Phillipson's Linguistic Imperialism is an important book and I doubt that any serious discussion of English as a World Language should avoid a discussion of his work. Linguistic Imperialism raises the point (all too often disregarded) that English Language Teaching doesn't happen in thin air, that it is connected with politics and ecconomy.
Phillipson argues that the center (that is the English speaking countries of the West) have used English to supress the people of the former colonies. This phenomenon he refers to as "linguistic imperialism". He deals with 5 tenets,or rather fallacies, which have been used for such imperialistic purposes; the most important of these fallacies are that English is best taught monolingually (without using other languages) and that it is best taught by a native speaker.

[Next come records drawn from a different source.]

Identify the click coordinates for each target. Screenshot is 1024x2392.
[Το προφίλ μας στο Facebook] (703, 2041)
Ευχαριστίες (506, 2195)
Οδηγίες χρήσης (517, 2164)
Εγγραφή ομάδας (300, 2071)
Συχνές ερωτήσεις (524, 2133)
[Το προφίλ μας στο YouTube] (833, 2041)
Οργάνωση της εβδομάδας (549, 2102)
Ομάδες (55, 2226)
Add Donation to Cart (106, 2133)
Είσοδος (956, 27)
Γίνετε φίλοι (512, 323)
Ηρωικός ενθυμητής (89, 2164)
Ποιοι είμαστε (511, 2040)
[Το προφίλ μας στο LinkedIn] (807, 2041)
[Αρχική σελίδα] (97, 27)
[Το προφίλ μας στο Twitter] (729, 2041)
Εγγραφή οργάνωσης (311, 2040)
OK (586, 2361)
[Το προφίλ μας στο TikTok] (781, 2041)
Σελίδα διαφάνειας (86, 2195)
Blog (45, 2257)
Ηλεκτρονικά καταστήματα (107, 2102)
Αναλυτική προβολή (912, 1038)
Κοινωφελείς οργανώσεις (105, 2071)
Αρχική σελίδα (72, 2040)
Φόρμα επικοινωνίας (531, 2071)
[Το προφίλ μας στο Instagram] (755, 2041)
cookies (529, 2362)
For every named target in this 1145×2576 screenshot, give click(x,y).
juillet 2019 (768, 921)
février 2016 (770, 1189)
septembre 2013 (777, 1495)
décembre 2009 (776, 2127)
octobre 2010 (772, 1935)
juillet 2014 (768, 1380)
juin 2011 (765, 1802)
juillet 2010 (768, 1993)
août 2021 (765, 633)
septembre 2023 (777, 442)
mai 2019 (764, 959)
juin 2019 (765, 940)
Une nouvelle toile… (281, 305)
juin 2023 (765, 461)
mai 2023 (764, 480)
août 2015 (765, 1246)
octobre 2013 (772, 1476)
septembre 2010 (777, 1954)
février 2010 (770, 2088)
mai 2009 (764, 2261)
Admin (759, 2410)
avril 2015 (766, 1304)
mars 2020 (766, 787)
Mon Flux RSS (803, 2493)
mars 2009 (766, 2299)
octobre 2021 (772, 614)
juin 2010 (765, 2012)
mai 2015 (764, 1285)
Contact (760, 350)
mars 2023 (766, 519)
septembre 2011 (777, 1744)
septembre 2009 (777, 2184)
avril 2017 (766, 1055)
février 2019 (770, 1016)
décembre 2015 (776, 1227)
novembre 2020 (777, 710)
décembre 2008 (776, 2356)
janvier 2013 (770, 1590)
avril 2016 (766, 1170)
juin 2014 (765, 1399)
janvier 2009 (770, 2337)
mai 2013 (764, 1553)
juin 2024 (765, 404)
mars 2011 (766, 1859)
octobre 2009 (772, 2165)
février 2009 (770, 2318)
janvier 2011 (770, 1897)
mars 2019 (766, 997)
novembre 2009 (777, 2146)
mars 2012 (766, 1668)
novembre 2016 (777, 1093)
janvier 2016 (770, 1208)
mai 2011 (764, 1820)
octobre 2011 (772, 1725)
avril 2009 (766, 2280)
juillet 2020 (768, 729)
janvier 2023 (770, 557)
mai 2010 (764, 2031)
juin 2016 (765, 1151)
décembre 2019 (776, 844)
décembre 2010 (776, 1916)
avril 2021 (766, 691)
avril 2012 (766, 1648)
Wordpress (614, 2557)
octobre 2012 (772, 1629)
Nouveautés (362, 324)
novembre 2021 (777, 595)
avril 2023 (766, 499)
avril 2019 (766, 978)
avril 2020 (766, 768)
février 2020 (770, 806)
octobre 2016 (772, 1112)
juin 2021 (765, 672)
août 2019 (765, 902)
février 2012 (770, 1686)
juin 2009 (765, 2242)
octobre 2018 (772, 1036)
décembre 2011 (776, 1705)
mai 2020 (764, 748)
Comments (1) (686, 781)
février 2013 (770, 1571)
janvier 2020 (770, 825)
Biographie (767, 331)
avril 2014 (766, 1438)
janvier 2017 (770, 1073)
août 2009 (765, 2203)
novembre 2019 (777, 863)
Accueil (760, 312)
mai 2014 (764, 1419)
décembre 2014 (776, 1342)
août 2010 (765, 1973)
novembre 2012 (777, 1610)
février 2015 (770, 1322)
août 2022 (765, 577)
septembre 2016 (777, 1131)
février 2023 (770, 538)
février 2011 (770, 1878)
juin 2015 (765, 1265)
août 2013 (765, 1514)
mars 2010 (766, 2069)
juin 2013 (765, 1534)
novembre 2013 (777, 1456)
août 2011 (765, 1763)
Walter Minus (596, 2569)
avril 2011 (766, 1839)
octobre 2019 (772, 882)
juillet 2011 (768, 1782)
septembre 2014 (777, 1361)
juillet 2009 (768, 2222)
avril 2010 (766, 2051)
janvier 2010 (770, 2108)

While Phillipson raises many interesting points (the fallacies of ELT among them) his overall thesis has to be rejected on the following grounds (to name but a few):
on its in-built power asymmetry, that is that the devloping countries are seen as being incapable of independent decisions.
that fact that linguistic imperialism is not falsifiable: there is no scenario where Phillipson would admit that English DOES fulfill a useful role in a third world country.
Phillipson's left-wing terminology and tone: imperialism itself is a left-wing term.
a country's linguistic ecology is to complex to fit into Phillipson's neat "black and white" scenario.
Phillipon's book can thus be only a start for a discussion on global English. For further reading I recommend Kachru's "The Alchemy of English", Crystals "English as an International Language" (critical reading necessary) and Pennycook's "The Cultural Politics of English as an International Language."